Source: National Drought Mitigation Center / Bloomberg
The restrictions are severe—a 25 percent reduction in water use and a ban on new homes unless they feature water-efficient irrigation, among others. However, it should come as little surprise to anyone who has watched this drought unfold. Here are four charts that offer a glimpse at California's predicament, which by some measures has been the worst drought in at least 1200 years.
The effects of prolonged drought are cumulative. Maps from the U.S. Drought Monitor above show the worsening of conditions over the last four years. More than forty percent of the state is in now “exceptional drought” (crimson). It’s a distinction marked by crop and pasture losses and water shortages that fall within the top two percentiles.
California Snowpack at Historic Lows
Snowpack works as a sort of slow-release water reservoir for the state. It's not the only reservoir that cities and farms draw upon. The chart below shows how record-low rain has left traditional reservoirs less than half full, leading to rationing and conditions that have withered pastures and forced farmers to uproot orchards and fallow farmland.

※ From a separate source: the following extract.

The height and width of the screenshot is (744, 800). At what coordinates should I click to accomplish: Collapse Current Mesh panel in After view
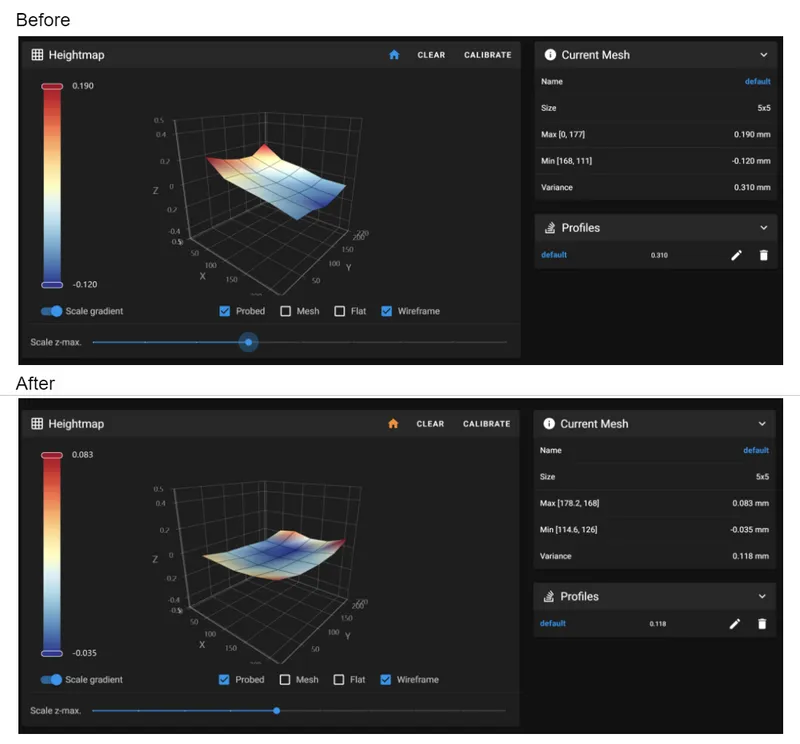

California's Reservoirs Are Miserably Low
Source: USGS Center for Integrated Data Analytics
California's drought has been so bad that it's even severely impaired the ability to generate electricity with hydroelectric turbines. If it weren't for the state's rapid deployment of renewable energy, the water crisis might also have contributed to an energy crisis.
The chart below shows that while solar and wind have boomed, hydroelectric power has been slashed by more than half.